RECORD SET:
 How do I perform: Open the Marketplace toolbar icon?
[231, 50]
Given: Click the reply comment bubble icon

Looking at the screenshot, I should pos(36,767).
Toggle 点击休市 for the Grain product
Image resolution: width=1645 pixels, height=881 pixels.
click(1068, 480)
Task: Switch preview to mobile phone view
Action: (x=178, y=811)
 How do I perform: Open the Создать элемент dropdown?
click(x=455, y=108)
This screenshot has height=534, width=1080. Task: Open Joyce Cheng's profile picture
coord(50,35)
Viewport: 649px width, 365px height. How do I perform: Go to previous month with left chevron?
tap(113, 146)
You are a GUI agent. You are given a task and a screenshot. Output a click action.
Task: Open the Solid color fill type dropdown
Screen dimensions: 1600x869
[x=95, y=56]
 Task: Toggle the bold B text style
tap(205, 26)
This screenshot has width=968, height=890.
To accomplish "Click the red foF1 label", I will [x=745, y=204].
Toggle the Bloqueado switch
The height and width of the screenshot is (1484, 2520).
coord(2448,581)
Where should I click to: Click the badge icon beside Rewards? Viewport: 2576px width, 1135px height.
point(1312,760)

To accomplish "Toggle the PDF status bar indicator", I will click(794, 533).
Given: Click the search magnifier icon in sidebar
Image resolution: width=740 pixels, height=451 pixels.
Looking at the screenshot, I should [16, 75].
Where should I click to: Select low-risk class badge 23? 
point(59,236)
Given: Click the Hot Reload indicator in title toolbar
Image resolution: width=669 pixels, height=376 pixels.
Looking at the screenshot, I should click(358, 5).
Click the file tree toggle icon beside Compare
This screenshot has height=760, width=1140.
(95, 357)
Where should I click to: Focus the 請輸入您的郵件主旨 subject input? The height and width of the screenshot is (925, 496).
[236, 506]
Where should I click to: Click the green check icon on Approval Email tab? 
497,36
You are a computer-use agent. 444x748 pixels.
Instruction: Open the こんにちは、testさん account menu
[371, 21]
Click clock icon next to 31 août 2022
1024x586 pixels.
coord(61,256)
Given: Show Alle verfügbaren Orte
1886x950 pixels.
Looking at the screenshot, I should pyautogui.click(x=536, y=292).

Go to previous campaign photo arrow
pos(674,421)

WHAT NEEDS TO BE DONE: Each line of the entries above that includes "indicator" counts once; state how many such lines there are, with the number as the only answer.

ANSWER FOR THIS EXERCISE: 2